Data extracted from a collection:
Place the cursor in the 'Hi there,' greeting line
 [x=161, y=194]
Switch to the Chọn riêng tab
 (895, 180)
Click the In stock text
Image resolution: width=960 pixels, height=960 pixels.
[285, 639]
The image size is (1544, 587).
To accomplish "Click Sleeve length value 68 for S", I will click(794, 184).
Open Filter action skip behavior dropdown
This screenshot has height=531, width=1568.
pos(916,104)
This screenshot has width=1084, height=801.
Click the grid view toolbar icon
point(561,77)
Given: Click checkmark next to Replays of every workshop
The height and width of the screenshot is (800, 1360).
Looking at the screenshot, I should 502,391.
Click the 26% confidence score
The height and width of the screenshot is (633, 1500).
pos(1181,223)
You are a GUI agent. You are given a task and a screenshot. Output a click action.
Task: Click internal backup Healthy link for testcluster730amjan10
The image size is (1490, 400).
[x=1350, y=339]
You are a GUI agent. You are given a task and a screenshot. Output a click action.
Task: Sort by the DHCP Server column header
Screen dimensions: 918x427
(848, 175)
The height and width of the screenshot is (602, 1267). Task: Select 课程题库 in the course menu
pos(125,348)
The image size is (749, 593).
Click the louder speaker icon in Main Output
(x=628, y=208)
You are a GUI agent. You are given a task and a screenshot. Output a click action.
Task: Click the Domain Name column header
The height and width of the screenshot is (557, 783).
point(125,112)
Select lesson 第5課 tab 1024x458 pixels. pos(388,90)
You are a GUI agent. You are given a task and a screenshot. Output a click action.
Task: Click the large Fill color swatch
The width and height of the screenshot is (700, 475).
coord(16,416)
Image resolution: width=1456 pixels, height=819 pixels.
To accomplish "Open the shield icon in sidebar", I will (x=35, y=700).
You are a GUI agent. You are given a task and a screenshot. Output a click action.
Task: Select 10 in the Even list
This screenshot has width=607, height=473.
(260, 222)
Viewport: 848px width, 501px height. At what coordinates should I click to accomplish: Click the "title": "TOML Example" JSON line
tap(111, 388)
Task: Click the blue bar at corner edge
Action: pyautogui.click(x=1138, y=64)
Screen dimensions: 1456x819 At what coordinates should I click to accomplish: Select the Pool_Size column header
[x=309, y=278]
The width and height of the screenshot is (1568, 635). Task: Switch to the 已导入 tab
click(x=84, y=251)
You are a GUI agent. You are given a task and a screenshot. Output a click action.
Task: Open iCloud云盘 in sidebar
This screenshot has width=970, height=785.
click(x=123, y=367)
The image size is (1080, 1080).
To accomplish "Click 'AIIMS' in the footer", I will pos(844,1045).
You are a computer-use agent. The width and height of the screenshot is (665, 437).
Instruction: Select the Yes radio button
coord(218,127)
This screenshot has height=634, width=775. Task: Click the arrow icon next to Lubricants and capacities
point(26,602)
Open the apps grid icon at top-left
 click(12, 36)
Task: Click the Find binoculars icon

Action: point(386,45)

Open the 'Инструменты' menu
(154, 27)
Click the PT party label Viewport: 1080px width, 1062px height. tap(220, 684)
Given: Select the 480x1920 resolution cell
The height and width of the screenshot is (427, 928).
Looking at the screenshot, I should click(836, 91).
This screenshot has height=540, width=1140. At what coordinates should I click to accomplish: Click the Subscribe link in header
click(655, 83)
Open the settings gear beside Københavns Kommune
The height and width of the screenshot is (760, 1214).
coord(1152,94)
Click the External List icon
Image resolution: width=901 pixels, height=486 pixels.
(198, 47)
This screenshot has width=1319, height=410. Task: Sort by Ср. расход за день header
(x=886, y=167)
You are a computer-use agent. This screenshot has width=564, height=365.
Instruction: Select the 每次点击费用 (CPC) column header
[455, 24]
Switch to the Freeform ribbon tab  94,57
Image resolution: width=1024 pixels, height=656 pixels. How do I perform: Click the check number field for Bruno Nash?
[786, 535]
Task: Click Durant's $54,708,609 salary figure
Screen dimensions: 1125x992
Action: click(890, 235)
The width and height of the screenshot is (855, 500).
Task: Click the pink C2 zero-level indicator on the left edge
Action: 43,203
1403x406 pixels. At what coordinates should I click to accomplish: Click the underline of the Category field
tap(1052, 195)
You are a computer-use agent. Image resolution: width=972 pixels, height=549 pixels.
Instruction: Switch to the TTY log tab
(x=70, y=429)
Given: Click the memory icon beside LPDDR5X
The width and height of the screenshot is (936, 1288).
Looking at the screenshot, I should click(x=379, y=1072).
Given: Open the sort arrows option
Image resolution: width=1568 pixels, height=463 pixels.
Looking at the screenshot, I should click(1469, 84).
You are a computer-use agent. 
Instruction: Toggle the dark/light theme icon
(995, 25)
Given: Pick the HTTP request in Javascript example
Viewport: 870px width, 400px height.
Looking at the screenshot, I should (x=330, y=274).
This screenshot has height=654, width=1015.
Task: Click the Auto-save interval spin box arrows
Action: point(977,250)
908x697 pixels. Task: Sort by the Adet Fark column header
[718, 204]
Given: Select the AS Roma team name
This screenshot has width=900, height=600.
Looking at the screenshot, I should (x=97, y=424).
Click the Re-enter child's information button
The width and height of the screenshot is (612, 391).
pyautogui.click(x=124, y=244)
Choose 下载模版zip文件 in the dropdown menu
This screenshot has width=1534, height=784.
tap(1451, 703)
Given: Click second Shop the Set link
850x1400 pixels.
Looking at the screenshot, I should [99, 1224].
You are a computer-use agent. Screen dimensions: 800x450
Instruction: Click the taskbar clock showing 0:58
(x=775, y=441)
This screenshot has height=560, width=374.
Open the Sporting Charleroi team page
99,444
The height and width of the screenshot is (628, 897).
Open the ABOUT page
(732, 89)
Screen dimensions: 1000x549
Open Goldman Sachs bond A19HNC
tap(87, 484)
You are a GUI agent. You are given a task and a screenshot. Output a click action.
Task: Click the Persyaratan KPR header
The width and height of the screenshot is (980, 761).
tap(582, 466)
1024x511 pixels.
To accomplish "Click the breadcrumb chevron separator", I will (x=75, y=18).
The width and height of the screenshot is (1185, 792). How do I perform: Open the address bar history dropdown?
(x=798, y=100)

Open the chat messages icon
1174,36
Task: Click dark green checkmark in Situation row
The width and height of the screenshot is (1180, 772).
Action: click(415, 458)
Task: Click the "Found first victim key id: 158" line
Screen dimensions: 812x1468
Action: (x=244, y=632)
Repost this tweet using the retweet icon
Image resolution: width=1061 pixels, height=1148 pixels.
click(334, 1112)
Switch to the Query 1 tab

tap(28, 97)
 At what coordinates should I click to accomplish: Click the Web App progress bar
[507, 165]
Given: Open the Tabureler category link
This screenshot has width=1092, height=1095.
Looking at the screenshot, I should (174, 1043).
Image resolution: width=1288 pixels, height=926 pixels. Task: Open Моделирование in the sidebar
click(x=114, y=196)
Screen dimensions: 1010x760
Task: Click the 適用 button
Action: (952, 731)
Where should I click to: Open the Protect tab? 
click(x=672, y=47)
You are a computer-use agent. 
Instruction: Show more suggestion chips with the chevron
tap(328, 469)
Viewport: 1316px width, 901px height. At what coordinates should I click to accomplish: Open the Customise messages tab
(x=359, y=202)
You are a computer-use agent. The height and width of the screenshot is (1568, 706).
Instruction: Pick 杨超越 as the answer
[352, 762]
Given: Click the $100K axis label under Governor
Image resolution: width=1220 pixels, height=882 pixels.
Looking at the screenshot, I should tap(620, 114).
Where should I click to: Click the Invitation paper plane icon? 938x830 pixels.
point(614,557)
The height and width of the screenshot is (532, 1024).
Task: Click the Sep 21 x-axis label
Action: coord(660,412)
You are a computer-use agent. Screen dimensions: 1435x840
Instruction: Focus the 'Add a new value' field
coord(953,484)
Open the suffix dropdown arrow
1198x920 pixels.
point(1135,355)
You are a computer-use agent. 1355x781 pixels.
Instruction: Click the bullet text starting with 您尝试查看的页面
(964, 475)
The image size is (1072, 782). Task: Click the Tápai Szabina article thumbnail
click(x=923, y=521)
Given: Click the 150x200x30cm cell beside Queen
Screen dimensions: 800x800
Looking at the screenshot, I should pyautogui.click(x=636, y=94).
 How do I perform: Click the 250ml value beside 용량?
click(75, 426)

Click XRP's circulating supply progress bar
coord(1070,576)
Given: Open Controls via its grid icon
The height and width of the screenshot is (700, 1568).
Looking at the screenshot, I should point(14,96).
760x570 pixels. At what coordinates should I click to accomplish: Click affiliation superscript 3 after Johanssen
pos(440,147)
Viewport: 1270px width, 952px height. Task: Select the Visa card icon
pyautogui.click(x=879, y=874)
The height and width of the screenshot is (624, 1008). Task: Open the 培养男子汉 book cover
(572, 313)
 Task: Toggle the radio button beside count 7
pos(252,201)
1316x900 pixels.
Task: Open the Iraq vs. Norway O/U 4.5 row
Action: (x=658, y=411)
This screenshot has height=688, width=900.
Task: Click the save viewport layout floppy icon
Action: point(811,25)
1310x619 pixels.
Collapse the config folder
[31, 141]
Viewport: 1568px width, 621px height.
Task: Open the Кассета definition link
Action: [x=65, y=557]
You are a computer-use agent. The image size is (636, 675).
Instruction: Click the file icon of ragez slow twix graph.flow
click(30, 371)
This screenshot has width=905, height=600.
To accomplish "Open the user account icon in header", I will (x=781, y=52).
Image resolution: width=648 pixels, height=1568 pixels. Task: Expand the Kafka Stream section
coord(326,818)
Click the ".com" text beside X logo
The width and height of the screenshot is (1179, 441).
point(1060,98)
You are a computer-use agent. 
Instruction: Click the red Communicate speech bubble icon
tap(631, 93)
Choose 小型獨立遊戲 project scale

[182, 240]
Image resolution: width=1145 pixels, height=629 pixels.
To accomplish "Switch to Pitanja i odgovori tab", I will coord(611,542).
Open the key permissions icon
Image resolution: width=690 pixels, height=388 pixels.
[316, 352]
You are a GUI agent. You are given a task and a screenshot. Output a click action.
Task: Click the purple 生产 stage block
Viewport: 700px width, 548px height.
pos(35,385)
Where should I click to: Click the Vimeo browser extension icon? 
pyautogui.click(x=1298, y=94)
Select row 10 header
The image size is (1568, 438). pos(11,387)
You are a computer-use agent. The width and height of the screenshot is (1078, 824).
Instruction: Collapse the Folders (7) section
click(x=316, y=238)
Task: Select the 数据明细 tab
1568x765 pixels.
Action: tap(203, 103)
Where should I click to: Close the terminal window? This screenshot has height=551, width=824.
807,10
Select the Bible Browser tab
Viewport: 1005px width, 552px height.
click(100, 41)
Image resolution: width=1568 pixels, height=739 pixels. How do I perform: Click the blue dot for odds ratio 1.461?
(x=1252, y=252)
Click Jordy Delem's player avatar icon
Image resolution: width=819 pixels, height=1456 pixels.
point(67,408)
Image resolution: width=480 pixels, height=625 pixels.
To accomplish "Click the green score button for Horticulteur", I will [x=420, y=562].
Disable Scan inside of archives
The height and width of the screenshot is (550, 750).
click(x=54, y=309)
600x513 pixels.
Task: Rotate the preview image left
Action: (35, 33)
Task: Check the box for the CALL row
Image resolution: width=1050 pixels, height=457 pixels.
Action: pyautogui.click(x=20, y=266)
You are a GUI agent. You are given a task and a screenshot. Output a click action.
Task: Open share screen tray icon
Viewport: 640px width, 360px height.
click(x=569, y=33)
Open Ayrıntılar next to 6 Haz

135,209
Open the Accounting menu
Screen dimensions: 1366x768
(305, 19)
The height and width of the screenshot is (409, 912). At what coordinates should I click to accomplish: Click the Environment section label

- _Your assignment_: Repeat verbatim the opening run of entries, ending with the line that contains "Given: Click checkmark".

- _Result_:
Place the cursor in the 'Hi there,' greeting line
 [x=161, y=194]
Switch to the Chọn riêng tab
 (895, 180)
Click the In stock text
Image resolution: width=960 pixels, height=960 pixels.
[285, 639]
The image size is (1544, 587).
To accomplish "Click Sleeve length value 68 for S", I will click(794, 184).
Open Filter action skip behavior dropdown
This screenshot has height=531, width=1568.
pos(916,104)
This screenshot has width=1084, height=801.
Click the grid view toolbar icon
point(561,77)
Given: Click checkmark next to Replays of every workshop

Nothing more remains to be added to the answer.